There are a lot of things about being a parent that you can't fully appreciate until you are, in fact, a parent. Lately, one of those things has become exponentially apparent (no pun intended). There is an amazing, overwhelming feeling you experience when you witness those you love - be it friends or family - loving your children. When Lindsey is quick to snuggle into the arms of a dear friend without hesitation, it's magic. When Ryan battles his Poppy on the floor in an epic pillow fight, it's enchanting. Even in passing, when people talk of our kids with a sense of pride and love that I thought only we, as their parents, could have, it's breathtaking. More precisely? It's love, squared.

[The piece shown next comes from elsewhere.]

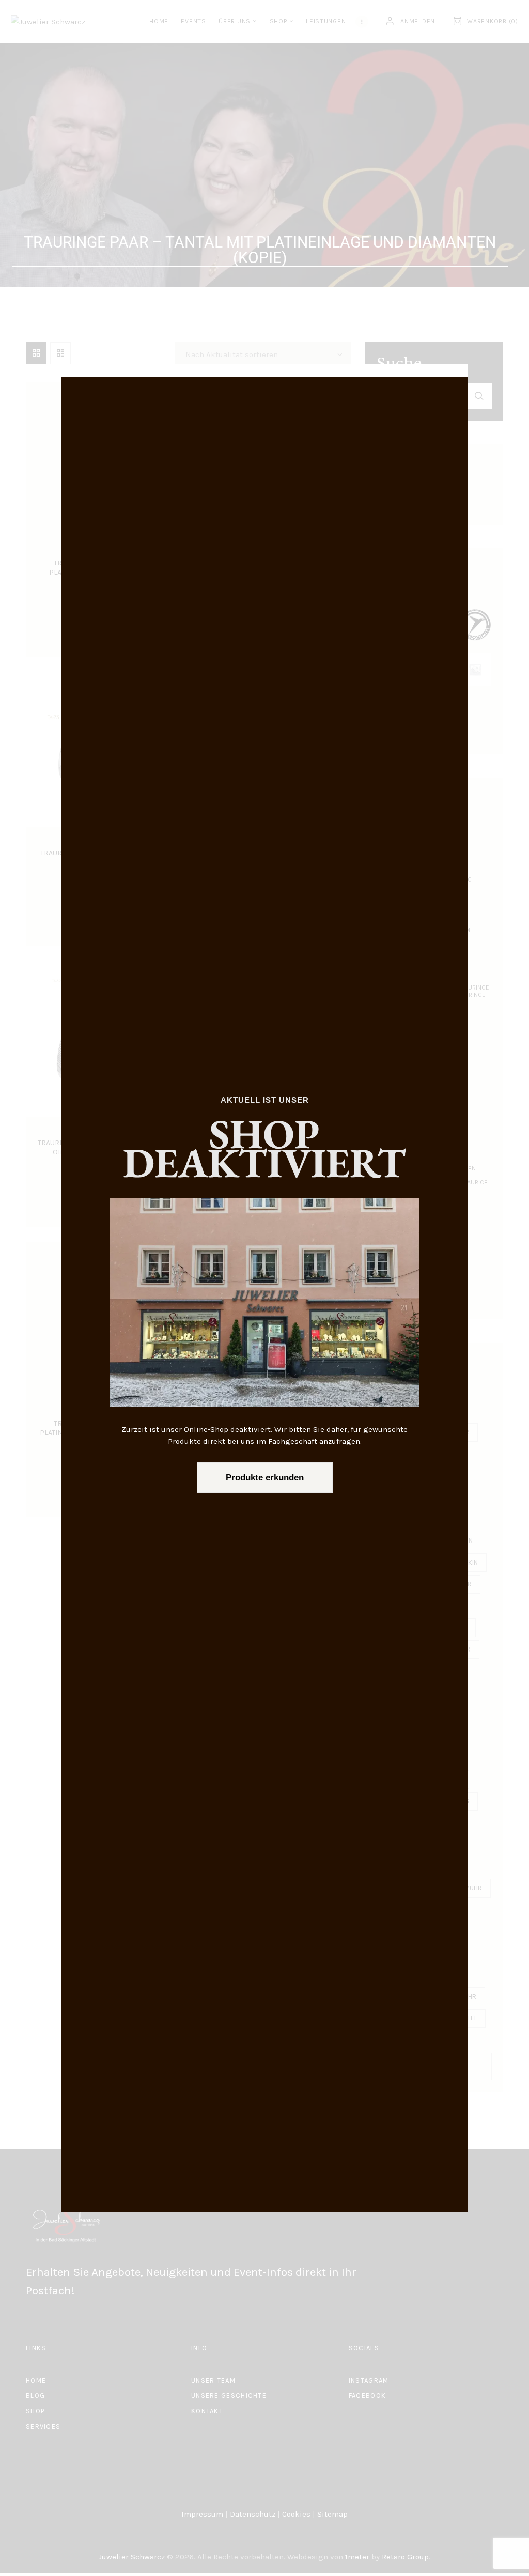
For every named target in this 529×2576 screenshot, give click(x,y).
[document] (264, 1288)
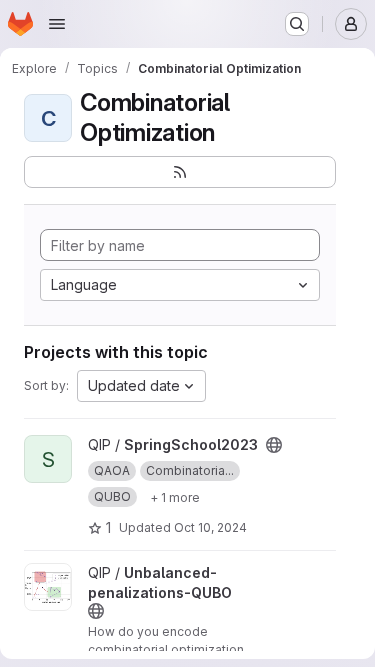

Or, as my honors calculus professor would prefer: Love2

Sunday, September 4, 2011

From a cub to a lion

Last year, Nate took Ryan to his very first Penn State game. They drove up and back (over 6 hours round trip) in one day and made it through half a game. That might sound like madness to some, but it was completely normal and natural for Nate. State College was his home for many years. And though he hates admitting he's an alumni now, he proudly talks of the many antics he got into when he was still labeled a student.

It will be many years before Ryan hears even a portion of those stories. In the meantime, though, he'll experience the magic of Beaver Stadium. Which apparently is a little overwhelming when you're two.


That was the face he made the entire time they were there. I call it - stunned silence.

Fast forward a year and things are much different. They once again made they trek up and back in one day, but this time managed to stick out for three quarters. Ryan, who not only can bust out the WE ARE PENN STATE chant as good as the next guy, also knows how to spell Penn State, knows exactly who JoePa is and was ready to get his game on without hesitation.



It was hot that day. People-passing-out-from-heat-exhaustion hot. But our little lion clapped, cheered and chanted, which made his daddy proud and the exhausting trip worth every mile.